◆ **What you are asked to do**:
Find the word "agent" in the data. Return every line where it appears.

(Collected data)
########

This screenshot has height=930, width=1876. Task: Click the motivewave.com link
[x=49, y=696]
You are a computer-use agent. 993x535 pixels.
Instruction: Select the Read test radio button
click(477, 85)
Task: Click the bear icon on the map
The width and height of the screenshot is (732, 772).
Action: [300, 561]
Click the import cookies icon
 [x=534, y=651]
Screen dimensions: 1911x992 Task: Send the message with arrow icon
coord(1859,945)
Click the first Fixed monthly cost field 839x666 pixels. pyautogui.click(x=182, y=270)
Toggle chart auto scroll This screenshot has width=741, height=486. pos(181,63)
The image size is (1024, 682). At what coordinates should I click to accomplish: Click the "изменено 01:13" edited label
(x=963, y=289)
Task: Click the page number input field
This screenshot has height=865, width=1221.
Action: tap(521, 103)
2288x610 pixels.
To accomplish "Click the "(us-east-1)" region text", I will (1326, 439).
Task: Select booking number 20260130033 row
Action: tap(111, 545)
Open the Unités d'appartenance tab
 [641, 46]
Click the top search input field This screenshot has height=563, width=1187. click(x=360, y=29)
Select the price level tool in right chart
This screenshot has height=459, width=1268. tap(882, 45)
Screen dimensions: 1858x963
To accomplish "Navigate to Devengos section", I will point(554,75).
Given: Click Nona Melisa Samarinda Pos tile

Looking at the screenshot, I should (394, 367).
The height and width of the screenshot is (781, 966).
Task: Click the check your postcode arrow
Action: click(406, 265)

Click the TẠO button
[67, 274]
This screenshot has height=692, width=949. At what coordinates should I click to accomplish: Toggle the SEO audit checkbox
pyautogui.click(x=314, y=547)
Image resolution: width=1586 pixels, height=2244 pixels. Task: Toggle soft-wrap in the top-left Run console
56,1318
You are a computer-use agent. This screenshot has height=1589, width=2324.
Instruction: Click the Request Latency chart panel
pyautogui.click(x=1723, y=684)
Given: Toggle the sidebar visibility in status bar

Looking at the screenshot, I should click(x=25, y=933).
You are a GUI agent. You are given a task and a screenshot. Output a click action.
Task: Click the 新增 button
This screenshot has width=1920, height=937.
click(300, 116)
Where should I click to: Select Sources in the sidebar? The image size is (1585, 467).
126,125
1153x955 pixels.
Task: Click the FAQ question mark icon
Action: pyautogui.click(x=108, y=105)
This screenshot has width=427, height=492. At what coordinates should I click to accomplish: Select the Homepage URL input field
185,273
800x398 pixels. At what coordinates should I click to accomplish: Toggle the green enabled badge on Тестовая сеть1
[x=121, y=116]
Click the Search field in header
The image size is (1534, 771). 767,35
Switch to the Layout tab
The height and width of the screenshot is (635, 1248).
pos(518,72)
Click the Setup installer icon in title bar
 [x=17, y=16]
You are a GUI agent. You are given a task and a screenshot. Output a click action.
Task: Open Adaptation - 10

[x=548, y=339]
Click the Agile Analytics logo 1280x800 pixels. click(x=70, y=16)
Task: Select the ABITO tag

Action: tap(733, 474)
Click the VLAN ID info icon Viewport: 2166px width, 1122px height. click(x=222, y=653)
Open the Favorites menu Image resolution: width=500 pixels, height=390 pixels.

########

◆ **Response box**:
You are a computer-use agent. 993x535 pixels.
You are a computer-use agent. This screenshot has height=1589, width=2324.
You are a GUI agent. You are given a task and a screenshot. Output a click action.
You are a GUI agent. You are given a task and a screenshot. Output a click action.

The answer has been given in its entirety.